Volume 2011 | Article ID 521084 | https://doi.org/10.1155/2011/521084

Comparative Effects of Verapamil, Nicardipine, and Nitroglycerin on Myocardial Ischemia/Reperfusion Injury

Hitoshi Yui,¹Uno Imaizumi,¹Hisashi Beppu,¹Mitsuhiro Ito,¹Munetaka Furuya,¹Hirofumi Arisaka,¹and Kazu-Ichi Yoshida¹

Academic Editor: Peter Kranke

Received17 Nov 2010

Revised27 Dec 2010

Accepted15 Jan 2011

Published02 Mar 2011

Abstract

The aim of this experiment was to establish whether verapamil, nicardipine, and nitroglycerin have (1) infarct size-limiting effects and (2) antiarrhythmic effects in in vivo rabbit hearts during ischemia/reperfusion. Rabbits received regional ischemia by 30 min of left anterior descending coronary artery occlusion followed by 3 hours of reperfusion under ketamine and xylazine anesthesia. The animals were randomly assigned to the following 4 treatment groups: a control group, a verapamil group, a nicardipine group, and a nitroglycerin group. A continuous infusion of verapamil, nicardipine, or nitroglycerin was initiated 5 min prior to ischemia. Infarct size/area at risk decreased in verapamil, and nitroglycerin. The incidence of ischemia-induced arrhythmia decreased in nicardipine, verapamil and nitroglycerin. The incidence of reperfusion-induced arrhythmias decreased in verapamil and nitroglycerin. From the present experimental results, verapamil and nitroglycerin rather than nicardipine did afford significant protection to the heart subjected to ischemia and reperfusion in a rabbit model.

1. Introduction

Myocardial ischemia/reperfusion injury and its prevention have become the focus of considerable attention. It was reported that intracellular calcium overload is a recognized common pathway that can explain ischemia/reperfusion injury [1].

Several studies have shown that -type calcium antagonists have beneficial effects on the ischemic myocardium by inhibiting transmembrane calcium influx in cardiac and vascular smooth muscle [2, 3].

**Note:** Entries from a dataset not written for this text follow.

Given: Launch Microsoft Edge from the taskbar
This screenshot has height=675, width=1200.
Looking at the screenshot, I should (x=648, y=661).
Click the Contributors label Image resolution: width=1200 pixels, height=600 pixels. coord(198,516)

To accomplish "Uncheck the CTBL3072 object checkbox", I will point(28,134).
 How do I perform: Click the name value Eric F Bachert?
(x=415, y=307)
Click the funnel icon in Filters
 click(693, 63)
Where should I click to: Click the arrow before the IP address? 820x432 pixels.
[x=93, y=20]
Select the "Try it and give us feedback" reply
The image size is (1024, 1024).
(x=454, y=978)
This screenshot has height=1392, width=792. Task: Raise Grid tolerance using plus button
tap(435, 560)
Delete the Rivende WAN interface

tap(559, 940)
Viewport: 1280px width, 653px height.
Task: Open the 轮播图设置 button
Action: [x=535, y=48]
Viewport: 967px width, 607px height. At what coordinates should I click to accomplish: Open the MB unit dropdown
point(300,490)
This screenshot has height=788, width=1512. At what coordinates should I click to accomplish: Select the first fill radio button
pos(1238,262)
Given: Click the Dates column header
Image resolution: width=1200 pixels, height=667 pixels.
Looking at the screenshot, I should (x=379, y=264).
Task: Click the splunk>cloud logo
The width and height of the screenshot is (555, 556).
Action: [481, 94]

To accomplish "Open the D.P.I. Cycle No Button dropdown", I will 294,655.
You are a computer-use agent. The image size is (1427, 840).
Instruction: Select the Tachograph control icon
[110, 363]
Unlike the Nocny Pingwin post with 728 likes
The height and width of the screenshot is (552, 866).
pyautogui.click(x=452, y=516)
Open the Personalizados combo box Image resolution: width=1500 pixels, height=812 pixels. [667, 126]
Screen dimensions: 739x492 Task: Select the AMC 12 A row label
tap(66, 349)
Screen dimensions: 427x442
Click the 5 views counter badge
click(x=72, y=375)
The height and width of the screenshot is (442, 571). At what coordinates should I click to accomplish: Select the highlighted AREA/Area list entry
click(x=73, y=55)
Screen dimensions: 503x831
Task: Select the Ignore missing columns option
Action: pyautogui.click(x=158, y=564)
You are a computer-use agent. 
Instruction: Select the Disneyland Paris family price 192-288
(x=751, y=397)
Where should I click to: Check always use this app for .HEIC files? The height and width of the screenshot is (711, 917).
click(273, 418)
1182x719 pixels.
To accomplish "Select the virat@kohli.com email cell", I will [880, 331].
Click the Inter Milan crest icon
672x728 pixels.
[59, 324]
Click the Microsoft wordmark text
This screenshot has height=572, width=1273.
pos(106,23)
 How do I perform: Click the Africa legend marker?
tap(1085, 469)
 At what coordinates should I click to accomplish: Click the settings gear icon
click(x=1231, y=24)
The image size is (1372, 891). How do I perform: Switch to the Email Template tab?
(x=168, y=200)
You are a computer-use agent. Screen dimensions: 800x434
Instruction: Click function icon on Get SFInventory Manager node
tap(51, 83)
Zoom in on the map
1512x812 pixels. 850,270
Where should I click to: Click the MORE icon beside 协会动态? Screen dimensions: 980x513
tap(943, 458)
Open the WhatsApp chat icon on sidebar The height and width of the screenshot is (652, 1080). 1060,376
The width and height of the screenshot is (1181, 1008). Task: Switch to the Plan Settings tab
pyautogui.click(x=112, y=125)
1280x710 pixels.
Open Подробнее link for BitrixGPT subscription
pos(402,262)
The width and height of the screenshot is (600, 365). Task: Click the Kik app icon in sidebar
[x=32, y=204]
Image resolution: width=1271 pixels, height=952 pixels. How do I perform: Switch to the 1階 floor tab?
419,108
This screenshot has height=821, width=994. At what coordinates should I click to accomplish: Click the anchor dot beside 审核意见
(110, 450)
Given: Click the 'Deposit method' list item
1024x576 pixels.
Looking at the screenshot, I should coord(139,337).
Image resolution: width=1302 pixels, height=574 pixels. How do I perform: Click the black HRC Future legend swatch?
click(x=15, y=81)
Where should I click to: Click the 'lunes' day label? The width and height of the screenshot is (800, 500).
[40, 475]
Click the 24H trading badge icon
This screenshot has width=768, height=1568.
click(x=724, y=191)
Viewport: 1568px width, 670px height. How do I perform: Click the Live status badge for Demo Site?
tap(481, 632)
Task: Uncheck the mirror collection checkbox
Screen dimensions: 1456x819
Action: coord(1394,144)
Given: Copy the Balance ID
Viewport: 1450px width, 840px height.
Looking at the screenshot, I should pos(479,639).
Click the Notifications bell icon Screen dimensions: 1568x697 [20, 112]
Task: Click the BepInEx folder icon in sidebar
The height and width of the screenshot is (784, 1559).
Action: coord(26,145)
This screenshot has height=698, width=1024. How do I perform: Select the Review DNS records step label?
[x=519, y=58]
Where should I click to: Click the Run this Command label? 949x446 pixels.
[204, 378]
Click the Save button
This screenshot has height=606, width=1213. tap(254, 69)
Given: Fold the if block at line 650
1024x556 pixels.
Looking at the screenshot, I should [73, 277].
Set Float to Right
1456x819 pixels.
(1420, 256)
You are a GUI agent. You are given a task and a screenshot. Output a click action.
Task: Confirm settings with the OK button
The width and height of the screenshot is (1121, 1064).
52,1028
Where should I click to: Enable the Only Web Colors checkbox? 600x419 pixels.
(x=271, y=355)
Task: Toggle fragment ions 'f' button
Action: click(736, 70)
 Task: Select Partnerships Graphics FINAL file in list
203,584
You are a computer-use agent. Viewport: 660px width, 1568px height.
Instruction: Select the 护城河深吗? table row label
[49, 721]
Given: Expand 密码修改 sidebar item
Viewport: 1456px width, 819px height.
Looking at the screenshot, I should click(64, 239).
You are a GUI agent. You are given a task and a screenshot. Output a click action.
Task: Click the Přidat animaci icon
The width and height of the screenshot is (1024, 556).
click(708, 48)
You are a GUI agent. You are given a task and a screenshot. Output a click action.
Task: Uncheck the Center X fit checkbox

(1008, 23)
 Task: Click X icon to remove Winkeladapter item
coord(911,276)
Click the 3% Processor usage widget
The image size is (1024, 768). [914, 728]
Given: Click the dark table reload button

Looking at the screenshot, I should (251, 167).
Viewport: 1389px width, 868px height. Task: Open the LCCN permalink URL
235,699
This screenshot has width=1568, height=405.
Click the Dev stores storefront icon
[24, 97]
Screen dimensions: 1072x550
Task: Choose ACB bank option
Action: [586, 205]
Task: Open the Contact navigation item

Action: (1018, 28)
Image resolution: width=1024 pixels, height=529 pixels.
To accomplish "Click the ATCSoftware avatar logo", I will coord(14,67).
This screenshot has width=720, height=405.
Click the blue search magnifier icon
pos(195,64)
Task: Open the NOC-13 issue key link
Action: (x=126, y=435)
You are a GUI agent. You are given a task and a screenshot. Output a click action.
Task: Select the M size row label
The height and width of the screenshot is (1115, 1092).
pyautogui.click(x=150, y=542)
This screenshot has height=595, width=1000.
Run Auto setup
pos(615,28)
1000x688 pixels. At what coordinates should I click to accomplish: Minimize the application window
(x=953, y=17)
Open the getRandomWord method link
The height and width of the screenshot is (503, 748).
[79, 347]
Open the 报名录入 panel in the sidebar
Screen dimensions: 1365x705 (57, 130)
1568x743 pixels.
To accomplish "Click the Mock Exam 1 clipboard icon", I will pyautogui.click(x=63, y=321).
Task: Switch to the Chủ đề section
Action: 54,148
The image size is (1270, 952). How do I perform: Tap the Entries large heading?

On the other hand, previous experimental studies have investigated effects of nitric oxide (NO) donors to reduce myocardial ischemia/reperfusion injury [4, 5].

This cardioprotection is due to the mechanism that nitroglycerin is converted in vascular smooth muscle cells to NO and relaxes vascular muscle of the large veins and coronary arteries. As a result, nitroglycerin can reduce preload and also provide an increased blood flow to the heart.

It is clear that calcium antagonists and NO donors have cardioprotective effects. However, there is no study examining the intensity of myocardial protection of these drugs as indexes of infarct size and arrhythmias.

The aim of this experiment was to establish whether verapamil, nicardipine, and nitroglycerin have infarct size-limiting effects and antiarrhythmic effects in in vivo rabbit hearts during ischemia/reperfusion.

2. Materials and Methods

The present study was performed in accordance with the Guidelines of Animal Care and Use Committee of Kanagawa Dental College.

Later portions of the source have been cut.